> [提示テキスト]:
+++

この聖なる家族には、教会の他、牧師館、そして青少年余暇の家、幼稚園が設置されており、地域の社会福祉・児童福祉の大きな拠点となっている。「青少年余暇の家」は、ドイツの教育システムに合った施設である。ドイツでは、従来、小学校は午前中しか授業がなかった。午後に子どもたちが過ごす場所が必要だった。その必要に応じていたのが、この余暇の家である。現在、ドイツでは、全日学校(Ganze Schule)が普及しており、以前に比べてこうした施設の必要性はなくなってきていはいる。だが、現在でも、社会教育主事(ソツィアルペタゴーゲ)が勤務しており、子どもの大切な居場所となっている。「ここで、子どもたちは地域の友達と出会い、交流を育みます」。

では、いったいなぜ、どういう理由で、またどうした人たちによって、この町の赤ちゃんポストは支えられているのだろうか。こちらの赤ちゃんポストは、合計6人程度の教会関係者の有志でプロジェクトが実行されている。代表のクリストフ・エッペルト(Christoph, Eppelt)は、もともと祭司(Pfarrer)で、この教会で30年、祭司として生き、現在はリタイヤし、無償で地域福祉のために尽力している。実際に約2時間、直に話を聞いたが、とても美しいドイツ語を話す司祭で、その雰囲気からして博愛の精神を感じる方だった。このエッペルトと教区内の手工業職人エアンスト(Ernst)の二人で、2000年頃、赤ちゃんポスト設置に向けて動いたそうだ。エッペルトがアイデアを出し、それに基づいて、職人のエルンストが息子と共にシステムを作り上げていった。全て無料奉仕だったそうだ。

こちらの赤ちゃんポストは、のどかな郊外の静かな通り沿いに設置されている。街中ではない。「ここなら、人通りはあまりありません。夜になれば、車でさっと来て、赤ちゃんをこちらに預けられます。誰にも見られないでしょう。人が歩いていないですからね」。赤ちゃんが預け入れられた後、数分後に、自動的に、エッペルトとその仲間の携帯電話に知らせが入る。「赤ちゃんポストに赤ちゃんが入りました。すぐに来てください。聖なる家族の赤ちゃんポストに赤ちゃんが預けられました」、というメッセージが聞こえてくる。このメッセージは、上述した職人の息子の声だという。限られた人材で作り上げたのを感じる。その後、エッペルトらの有志たちによって、病院に連絡が入り、そこで必要な検査や処置をする、という。

+++

> [やること]:
• 1. 赤ちゃんポストの文章のうち、「では、いったいなぜ」で始まる段落を、主な事実を残して箇条書きにまとめてください。
• 2. 赤ちゃんポストの文章によると、赤ちゃんポストが街中ではなく郊外の静かな通り沿いに設置されているのはなぜか。一～三文で説明すること。
• 3. 赤ちゃんポストの文章から、「この聖なる家族には、教会の他」で始まり「上げていった。全て無料奉仕だったそうだ。」で終わる部分を、一字も変えずにそのまま繰り返して書くこと。

> [データ部分]:
+++

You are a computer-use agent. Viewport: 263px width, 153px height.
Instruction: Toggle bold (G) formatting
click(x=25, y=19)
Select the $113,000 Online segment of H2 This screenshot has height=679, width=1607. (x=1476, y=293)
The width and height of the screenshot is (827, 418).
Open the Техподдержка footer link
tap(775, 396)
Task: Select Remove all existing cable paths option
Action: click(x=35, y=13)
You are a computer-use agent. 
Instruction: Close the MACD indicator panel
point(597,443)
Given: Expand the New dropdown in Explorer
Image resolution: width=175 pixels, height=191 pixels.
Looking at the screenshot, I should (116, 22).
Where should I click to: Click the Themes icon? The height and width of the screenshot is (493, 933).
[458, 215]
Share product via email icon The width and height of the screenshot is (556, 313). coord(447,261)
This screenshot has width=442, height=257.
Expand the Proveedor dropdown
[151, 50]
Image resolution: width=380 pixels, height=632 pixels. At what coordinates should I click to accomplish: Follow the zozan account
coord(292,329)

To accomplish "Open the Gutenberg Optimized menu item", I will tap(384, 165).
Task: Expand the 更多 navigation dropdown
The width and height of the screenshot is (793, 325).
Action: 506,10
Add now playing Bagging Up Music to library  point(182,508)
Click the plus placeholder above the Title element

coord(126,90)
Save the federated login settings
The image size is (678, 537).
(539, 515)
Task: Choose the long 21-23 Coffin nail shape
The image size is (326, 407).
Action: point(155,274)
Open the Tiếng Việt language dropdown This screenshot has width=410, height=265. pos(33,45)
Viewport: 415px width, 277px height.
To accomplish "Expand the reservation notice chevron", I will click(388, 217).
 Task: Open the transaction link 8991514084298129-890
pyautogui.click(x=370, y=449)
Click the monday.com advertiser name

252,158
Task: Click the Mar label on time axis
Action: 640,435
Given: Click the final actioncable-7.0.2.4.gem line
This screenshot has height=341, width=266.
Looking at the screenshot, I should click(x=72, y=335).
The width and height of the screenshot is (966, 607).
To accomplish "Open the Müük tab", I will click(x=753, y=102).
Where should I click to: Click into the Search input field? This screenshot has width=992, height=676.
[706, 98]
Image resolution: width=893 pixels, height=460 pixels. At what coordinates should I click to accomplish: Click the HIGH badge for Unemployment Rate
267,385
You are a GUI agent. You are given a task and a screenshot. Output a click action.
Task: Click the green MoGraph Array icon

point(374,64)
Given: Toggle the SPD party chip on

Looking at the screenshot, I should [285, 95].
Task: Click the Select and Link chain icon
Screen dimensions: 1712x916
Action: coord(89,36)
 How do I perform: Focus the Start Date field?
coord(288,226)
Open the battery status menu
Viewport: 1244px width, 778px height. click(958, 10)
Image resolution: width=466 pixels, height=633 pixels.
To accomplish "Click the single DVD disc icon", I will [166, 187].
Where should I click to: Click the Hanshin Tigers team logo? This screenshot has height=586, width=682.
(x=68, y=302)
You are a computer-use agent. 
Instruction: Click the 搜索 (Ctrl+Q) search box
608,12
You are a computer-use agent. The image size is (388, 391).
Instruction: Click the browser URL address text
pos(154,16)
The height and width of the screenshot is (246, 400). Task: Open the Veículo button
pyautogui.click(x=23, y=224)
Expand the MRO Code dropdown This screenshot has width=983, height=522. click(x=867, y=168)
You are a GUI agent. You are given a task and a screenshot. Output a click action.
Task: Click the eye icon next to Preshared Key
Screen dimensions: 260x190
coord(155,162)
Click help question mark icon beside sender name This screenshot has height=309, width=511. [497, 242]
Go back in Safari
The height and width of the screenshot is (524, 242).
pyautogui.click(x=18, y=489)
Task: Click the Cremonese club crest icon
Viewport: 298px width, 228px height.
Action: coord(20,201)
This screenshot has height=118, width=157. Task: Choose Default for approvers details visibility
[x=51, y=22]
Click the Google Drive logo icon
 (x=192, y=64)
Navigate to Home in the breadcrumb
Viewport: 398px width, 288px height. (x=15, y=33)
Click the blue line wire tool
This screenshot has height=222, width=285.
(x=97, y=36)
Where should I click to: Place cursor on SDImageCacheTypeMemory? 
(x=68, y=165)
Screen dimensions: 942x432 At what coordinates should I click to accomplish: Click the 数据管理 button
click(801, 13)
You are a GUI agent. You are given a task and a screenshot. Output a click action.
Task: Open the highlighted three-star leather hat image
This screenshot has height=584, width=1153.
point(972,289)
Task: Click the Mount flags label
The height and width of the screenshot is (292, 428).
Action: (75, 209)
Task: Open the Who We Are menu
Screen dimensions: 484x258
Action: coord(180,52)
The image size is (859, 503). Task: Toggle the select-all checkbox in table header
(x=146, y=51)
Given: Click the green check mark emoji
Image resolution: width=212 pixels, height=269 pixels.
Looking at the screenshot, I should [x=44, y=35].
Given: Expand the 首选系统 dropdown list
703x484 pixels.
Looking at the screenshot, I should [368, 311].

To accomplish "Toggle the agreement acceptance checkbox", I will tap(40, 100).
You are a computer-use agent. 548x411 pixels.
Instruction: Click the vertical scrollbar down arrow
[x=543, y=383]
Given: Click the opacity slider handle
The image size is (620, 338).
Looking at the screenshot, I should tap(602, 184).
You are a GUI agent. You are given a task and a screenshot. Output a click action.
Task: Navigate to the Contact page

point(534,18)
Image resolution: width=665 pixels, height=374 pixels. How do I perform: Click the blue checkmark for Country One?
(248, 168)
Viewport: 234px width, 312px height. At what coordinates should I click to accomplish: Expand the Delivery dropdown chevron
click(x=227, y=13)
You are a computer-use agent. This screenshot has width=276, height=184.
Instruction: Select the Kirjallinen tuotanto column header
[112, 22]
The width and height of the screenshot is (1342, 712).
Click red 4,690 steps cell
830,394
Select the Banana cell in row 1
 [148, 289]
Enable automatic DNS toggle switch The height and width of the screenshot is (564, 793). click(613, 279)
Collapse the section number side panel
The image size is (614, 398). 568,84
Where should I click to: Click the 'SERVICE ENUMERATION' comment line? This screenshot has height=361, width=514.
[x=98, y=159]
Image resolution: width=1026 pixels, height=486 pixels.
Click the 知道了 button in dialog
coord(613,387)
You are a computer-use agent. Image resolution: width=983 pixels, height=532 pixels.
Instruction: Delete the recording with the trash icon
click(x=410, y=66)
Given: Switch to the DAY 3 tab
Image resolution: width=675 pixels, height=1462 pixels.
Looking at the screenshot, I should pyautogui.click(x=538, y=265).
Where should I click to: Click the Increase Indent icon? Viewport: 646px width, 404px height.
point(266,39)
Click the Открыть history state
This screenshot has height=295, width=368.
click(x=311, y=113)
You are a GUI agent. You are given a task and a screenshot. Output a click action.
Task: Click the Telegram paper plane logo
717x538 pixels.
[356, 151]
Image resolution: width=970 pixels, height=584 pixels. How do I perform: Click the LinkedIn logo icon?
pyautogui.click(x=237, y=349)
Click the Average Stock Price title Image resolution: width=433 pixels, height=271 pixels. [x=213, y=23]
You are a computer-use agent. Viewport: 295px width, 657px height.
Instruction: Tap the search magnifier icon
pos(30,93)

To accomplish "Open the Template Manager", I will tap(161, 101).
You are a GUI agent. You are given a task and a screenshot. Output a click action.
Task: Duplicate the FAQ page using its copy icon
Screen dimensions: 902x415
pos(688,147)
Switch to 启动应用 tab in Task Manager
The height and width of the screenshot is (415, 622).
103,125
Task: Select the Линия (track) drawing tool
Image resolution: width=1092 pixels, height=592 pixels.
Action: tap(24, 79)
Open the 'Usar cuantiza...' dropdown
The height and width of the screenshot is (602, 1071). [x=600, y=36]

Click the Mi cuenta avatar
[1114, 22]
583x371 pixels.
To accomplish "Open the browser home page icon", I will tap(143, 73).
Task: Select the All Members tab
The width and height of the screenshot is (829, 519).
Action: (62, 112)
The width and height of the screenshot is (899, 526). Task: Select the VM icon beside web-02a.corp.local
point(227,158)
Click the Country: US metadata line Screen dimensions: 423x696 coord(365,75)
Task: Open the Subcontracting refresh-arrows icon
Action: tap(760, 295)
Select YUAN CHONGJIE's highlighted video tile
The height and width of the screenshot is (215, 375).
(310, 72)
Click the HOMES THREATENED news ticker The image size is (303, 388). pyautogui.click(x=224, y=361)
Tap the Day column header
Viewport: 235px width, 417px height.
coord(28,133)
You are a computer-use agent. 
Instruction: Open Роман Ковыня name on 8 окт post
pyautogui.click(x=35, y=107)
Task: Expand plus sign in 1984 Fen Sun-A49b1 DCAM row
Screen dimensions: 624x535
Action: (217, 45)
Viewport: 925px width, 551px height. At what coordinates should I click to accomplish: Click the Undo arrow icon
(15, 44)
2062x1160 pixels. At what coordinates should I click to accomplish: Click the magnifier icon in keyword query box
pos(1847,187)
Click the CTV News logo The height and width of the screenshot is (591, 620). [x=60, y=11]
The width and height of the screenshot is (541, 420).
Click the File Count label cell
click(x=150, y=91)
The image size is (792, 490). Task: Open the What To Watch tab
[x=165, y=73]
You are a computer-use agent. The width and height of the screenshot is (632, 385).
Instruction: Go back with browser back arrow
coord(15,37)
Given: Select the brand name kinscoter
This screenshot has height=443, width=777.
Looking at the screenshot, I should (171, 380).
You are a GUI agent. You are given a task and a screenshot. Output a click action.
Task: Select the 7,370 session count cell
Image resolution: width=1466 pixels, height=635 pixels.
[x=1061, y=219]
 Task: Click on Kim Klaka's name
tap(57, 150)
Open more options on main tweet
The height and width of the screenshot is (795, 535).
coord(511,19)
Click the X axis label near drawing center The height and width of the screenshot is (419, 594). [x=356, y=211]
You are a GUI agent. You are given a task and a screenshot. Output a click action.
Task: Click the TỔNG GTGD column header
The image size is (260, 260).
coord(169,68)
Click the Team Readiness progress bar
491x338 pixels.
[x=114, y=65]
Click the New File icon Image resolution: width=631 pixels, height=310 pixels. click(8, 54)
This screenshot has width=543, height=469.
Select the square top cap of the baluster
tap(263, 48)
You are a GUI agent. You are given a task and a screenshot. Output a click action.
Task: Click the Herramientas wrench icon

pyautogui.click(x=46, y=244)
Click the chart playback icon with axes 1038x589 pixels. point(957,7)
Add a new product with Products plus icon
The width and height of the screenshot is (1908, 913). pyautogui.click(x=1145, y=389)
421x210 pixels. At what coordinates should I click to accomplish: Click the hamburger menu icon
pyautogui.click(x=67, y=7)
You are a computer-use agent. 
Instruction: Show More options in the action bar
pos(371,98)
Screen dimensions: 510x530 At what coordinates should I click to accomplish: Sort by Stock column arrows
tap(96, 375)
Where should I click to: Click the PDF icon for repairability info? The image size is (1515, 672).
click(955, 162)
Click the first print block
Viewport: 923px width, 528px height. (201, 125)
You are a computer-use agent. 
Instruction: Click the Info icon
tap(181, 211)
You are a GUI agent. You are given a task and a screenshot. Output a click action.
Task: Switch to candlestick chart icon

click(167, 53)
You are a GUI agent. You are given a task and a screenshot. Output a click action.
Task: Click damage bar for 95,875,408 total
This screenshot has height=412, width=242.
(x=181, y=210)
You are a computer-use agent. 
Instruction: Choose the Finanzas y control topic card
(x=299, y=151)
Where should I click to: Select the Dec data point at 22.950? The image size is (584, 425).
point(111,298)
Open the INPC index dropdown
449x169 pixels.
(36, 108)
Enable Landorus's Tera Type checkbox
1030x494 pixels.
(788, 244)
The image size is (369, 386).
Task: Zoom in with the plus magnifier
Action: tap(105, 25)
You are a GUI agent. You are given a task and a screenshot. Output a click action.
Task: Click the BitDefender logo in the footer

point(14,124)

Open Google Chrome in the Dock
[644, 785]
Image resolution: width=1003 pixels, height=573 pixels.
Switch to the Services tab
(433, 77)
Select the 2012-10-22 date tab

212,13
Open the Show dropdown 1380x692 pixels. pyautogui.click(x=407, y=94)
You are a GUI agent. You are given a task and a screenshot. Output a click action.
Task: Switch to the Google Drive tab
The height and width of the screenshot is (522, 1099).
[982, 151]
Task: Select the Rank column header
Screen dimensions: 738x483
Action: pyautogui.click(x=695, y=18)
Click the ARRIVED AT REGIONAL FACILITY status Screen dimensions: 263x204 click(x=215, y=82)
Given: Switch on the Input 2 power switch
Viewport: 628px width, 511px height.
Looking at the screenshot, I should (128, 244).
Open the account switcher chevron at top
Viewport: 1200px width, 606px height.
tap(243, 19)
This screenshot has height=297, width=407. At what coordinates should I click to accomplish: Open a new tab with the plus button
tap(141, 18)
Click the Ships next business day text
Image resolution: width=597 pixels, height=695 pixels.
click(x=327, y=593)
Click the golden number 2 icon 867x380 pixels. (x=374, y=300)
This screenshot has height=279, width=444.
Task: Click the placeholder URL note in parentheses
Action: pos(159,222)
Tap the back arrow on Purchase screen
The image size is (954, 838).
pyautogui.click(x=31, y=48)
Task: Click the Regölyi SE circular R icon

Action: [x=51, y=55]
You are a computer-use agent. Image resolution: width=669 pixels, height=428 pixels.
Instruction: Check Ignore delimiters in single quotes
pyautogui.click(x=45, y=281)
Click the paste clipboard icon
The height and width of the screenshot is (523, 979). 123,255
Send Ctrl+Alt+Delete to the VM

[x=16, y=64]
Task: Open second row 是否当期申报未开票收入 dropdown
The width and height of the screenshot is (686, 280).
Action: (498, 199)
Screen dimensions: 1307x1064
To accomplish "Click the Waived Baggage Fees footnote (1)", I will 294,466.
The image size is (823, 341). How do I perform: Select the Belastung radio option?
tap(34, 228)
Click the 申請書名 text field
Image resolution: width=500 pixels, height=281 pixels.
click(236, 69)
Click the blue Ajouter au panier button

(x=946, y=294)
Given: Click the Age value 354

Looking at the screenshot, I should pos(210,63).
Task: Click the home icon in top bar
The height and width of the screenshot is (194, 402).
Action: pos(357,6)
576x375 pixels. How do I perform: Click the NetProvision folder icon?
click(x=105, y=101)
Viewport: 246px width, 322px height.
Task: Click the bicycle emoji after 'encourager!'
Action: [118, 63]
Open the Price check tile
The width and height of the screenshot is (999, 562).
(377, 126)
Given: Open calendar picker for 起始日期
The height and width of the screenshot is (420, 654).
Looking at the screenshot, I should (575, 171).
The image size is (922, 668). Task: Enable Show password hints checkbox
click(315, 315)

+++

> [各課題の解答]:
• 1.
- 赤ちゃんポストは、合計6人程度の教会関係者の有志によるプロジェクトとして実行されている。
- 代表のクリストフ・エッペルトはもともとこの教会で30年祭司を務め、現在はリタイヤして無償で地域福祉に尽力している。
- 2000年頃、エッペルトと教区内の手工業職人の二人が設置に向けて動いた。
- エッペルトがアイデアを出し、職人が息子と共にシステムを作り上げた。
- すべて無料奉仕だった。

• 2. 人通りがあまりないため、夜に車でさっと来て赤ちゃんを預けても、誰にも見られないからである。

• 3.
この聖なる家族には、教会の他、牧師館、そして青少年余暇の家、幼稚園が設置されており、地域の社会福祉・児童福祉の大きな拠点となっている。「青少年余暇の家」は、ドイツの教育システムに合った施設である。ドイツでは、従来、小学校は午前中しか授業がなかった。午後に子どもたちが過ごす場所が必要だった。その必要に応じていたのが、この余暇の家である。現在、ドイツでは、全日学校(Ganze Schule)が普及しており、以前に比べてこうした施設の必要性はなくなってきていはいる。だが、現在でも、社会教育主事(ソツィアルペタゴーゲ)が勤務しており、子どもの大切な居場所となっている。「ここで、子どもたちは地域の友達と出会い、交流を育みます」。

では、いったいなぜ、どういう理由で、またどうした人たちによって、この町の赤ちゃんポストは支えられているのだろうか。こちらの赤ちゃんポストは、合計6人程度の教会関係者の有志でプロジェクトが実行されている。代表のクリストフ・エッペルト(Christoph, Eppelt)は、もともと祭司(Pfarrer)で、この教会で30年、祭司として生き、現在はリタイヤし、無償で地域福祉のために尽力している。実際に約2時間、直に話を聞いたが、とても美しいドイツ語を話す司祭で、その雰囲気からして博愛の精神を感じる方だった。このエッペルトと教区内の手工業職人エアンスト(Ernst)の二人で、2000年頃、赤ちゃんポスト設置に向けて動いたそうだ。エッペルトがアイデアを出し、それに基づいて、職人のエルンストが息子と共にシステムを作り上げていった。全て無料奉仕だったそうだ。